[Opening Records for processing section]

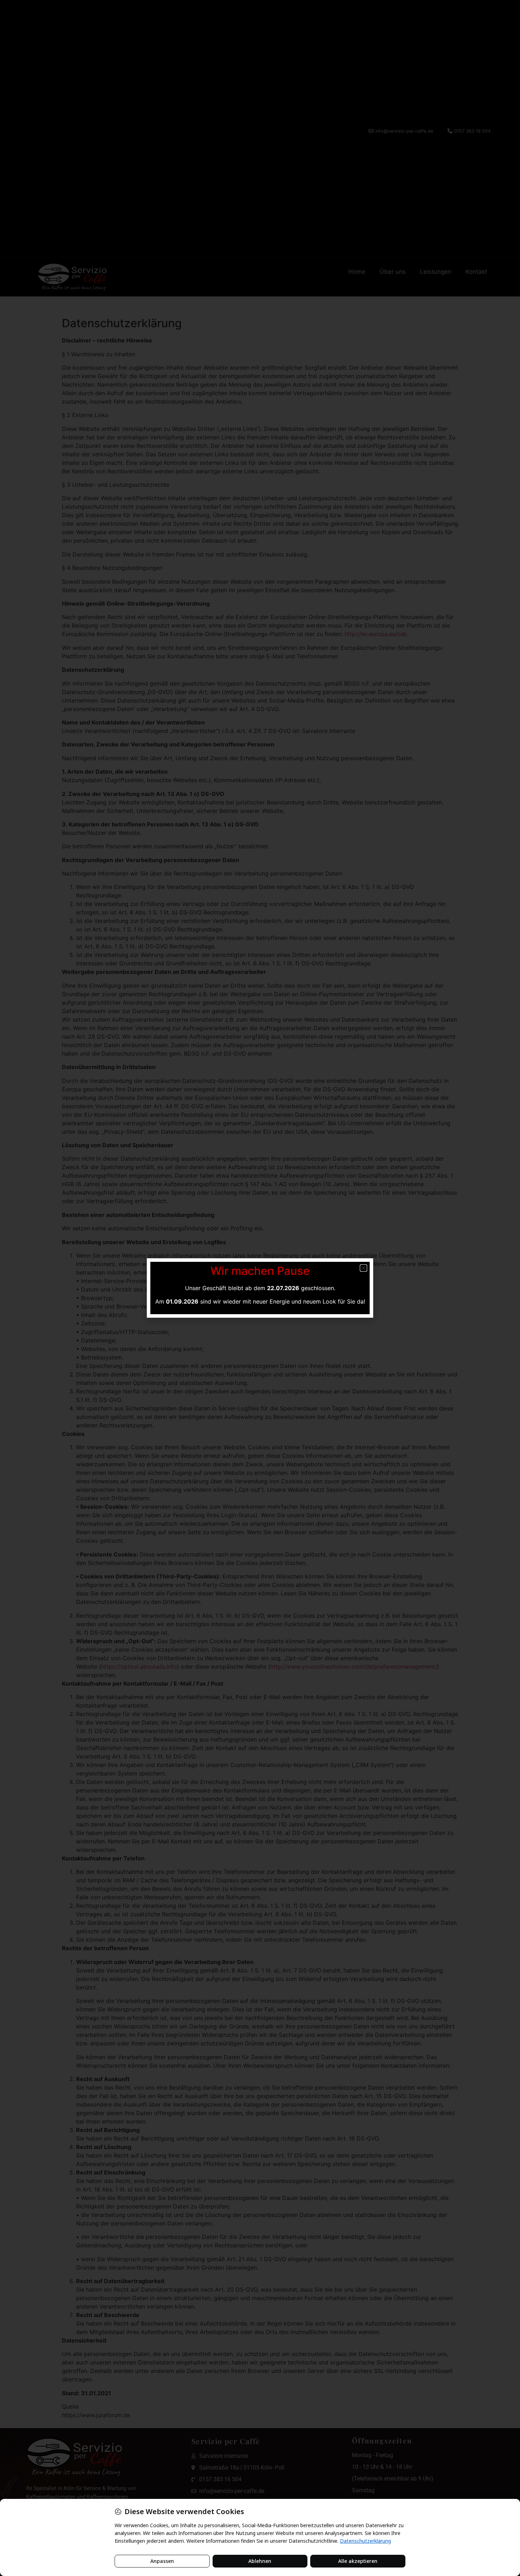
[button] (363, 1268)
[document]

[Closing Records for processing section]
[Opening Records for processing section]

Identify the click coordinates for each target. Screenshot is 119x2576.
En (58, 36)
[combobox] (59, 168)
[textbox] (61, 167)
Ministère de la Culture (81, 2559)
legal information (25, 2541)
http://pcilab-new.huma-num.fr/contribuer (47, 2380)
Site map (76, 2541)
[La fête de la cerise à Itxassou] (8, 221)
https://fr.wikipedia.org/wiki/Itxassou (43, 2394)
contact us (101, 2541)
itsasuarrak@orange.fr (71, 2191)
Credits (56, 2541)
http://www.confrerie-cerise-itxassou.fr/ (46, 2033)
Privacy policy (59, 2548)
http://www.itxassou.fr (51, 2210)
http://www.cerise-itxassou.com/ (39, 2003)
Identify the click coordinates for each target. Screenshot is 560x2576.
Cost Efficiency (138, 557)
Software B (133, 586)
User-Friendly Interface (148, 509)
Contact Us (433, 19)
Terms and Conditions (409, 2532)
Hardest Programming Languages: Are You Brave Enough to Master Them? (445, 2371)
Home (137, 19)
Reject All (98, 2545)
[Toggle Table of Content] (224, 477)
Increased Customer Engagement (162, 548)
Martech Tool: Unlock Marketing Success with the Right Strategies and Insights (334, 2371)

[Closing Records for processing section]

[What the exercise asks] Nothing beyond a number is expected: count the lines of the material that hold the string "coordinates".

[Written answer] 2